## WHAT THE EXERCISE ASKS:
Only these lines of the data below are wanted: the one with "Viewport: 297px width, 310px", the one with "Select the Plain", and any lines between them, each repeated exactly.
[Opening MATERIAL PROVIDED section]
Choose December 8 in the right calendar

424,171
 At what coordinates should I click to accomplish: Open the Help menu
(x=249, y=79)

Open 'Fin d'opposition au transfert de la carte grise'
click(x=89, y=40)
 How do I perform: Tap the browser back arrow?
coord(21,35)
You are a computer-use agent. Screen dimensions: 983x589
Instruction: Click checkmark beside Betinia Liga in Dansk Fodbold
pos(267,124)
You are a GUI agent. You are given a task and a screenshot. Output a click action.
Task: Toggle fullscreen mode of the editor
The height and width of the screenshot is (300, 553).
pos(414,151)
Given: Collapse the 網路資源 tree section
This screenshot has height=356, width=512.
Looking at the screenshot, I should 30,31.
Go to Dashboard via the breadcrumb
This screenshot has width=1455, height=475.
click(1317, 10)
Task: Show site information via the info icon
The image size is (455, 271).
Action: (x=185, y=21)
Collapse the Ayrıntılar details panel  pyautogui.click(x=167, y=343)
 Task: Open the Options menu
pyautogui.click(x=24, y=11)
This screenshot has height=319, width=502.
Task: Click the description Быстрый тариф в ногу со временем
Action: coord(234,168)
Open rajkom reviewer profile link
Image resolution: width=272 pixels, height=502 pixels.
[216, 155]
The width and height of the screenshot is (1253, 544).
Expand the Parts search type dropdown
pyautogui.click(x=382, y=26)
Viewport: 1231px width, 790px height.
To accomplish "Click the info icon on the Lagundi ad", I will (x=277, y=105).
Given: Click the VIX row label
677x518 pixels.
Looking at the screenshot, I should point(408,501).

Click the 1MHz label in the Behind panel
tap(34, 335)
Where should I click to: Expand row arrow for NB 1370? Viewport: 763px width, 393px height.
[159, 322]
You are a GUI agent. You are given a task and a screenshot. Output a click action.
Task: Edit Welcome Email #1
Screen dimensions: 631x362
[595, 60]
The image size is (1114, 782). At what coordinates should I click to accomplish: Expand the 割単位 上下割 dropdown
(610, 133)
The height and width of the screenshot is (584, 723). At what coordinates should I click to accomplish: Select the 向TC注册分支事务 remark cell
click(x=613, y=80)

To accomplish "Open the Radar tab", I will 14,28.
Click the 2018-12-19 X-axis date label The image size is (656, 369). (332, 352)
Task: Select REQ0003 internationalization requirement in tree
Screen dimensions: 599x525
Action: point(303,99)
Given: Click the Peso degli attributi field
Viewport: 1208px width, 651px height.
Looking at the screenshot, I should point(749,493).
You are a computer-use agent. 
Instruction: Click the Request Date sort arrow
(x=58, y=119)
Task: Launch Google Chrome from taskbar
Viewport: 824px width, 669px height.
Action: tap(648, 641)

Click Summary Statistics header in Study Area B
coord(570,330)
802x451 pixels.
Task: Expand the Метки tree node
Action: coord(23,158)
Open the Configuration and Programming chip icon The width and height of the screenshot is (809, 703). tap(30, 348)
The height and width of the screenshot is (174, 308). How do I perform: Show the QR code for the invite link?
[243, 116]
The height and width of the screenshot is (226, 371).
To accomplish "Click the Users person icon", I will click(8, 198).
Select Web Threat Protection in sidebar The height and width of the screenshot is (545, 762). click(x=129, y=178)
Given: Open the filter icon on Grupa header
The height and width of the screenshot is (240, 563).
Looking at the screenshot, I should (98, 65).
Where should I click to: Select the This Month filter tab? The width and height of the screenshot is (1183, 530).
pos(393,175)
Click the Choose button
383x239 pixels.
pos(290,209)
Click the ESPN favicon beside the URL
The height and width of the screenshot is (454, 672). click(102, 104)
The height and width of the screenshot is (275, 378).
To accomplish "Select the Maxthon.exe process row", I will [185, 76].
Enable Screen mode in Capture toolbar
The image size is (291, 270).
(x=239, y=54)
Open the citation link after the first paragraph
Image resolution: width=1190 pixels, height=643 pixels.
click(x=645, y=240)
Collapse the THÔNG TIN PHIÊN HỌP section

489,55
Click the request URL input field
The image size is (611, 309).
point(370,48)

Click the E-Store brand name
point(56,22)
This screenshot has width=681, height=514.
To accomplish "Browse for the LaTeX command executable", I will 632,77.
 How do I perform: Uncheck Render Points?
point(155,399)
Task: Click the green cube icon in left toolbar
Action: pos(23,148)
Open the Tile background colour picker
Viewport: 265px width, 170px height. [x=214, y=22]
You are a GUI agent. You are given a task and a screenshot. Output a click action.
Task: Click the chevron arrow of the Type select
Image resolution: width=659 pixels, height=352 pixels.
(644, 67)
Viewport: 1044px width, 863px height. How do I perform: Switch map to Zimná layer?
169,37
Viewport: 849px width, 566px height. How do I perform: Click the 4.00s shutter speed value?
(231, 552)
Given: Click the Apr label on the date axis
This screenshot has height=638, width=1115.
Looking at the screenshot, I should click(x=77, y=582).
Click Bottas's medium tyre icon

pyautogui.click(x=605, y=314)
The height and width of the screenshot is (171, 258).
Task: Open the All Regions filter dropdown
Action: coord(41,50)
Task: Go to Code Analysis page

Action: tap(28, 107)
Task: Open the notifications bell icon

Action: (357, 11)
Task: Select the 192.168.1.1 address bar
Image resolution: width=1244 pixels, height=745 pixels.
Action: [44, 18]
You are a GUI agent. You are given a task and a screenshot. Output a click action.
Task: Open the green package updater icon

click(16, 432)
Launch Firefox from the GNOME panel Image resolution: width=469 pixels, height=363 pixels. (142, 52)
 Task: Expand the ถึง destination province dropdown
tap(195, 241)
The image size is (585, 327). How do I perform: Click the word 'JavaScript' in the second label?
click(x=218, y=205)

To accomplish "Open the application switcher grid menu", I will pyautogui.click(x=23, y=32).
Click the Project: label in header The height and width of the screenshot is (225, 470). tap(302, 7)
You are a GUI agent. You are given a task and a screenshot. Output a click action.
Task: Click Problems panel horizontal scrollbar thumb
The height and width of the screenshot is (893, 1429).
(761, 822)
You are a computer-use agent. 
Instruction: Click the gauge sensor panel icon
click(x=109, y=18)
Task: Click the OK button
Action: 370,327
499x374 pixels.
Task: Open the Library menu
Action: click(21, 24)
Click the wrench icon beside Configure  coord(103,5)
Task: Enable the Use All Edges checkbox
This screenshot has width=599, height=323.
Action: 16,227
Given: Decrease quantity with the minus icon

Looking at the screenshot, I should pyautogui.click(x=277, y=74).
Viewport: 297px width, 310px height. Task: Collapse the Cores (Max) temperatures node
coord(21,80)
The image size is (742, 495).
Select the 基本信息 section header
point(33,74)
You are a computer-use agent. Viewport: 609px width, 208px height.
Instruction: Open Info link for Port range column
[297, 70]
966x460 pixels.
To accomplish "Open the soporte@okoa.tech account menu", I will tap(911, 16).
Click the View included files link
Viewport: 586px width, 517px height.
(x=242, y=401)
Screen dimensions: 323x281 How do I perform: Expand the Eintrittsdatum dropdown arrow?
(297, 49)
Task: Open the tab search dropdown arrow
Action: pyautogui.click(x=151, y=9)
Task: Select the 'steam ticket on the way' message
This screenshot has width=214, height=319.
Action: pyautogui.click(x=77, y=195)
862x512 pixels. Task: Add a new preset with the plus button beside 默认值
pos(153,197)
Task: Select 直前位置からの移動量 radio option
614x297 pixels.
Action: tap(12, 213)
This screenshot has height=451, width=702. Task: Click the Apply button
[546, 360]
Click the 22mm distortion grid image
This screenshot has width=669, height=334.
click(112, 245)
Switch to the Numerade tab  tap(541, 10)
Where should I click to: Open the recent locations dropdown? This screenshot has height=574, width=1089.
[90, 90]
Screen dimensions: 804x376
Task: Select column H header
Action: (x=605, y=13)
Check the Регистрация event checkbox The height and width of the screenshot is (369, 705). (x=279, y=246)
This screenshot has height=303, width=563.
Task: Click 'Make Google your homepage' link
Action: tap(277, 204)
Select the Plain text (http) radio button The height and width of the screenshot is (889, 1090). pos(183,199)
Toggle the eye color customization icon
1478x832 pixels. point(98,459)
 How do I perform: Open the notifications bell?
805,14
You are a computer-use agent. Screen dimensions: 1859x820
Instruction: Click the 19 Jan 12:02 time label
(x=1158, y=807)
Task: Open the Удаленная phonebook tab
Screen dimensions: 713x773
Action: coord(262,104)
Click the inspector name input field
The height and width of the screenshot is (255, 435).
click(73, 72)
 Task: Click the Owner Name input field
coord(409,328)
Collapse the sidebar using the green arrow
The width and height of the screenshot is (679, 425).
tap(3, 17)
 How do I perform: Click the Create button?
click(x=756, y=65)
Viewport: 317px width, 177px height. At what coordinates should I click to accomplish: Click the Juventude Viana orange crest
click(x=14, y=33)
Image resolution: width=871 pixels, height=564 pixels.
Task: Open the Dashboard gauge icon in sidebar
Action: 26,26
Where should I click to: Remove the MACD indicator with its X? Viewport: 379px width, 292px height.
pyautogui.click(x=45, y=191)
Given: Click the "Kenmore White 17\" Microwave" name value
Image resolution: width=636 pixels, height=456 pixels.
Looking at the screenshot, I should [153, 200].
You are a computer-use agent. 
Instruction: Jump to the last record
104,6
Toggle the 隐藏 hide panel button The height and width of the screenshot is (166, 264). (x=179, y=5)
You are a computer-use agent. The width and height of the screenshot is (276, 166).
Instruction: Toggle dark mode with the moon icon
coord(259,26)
[Closing MATERIAL PROVIDED section]
## TASK SOLUTION:
Viewport: 297px width, 310px height. Task: Collapse the Cores (Max) temperatures node
coord(21,80)
The image size is (742, 495).
Select the 基本信息 section header
point(33,74)
You are a computer-use agent. Viewport: 609px width, 208px height.
Instruction: Open Info link for Port range column
[297, 70]
966x460 pixels.
To accomplish "Open the soporte@okoa.tech account menu", I will tap(911, 16).
Click the View included files link
Viewport: 586px width, 517px height.
(x=242, y=401)
Screen dimensions: 323x281 How do I perform: Expand the Eintrittsdatum dropdown arrow?
(297, 49)
Task: Open the tab search dropdown arrow
Action: pyautogui.click(x=151, y=9)
Task: Select the 'steam ticket on the way' message
This screenshot has width=214, height=319.
Action: pyautogui.click(x=77, y=195)
862x512 pixels. Task: Add a new preset with the plus button beside 默认值
pos(153,197)
Task: Select 直前位置からの移動量 radio option
614x297 pixels.
Action: tap(12, 213)
This screenshot has height=451, width=702. Task: Click the Apply button
[546, 360]
Click the 22mm distortion grid image
This screenshot has width=669, height=334.
click(112, 245)
Switch to the Numerade tab  tap(541, 10)
Where should I click to: Open the recent locations dropdown? This screenshot has height=574, width=1089.
[90, 90]
Screen dimensions: 804x376
Task: Select column H header
Action: (x=605, y=13)
Check the Регистрация event checkbox The height and width of the screenshot is (369, 705). (x=279, y=246)
This screenshot has height=303, width=563.
Task: Click 'Make Google your homepage' link
Action: tap(277, 204)
Select the Plain text (http) radio button The height and width of the screenshot is (889, 1090). pos(183,199)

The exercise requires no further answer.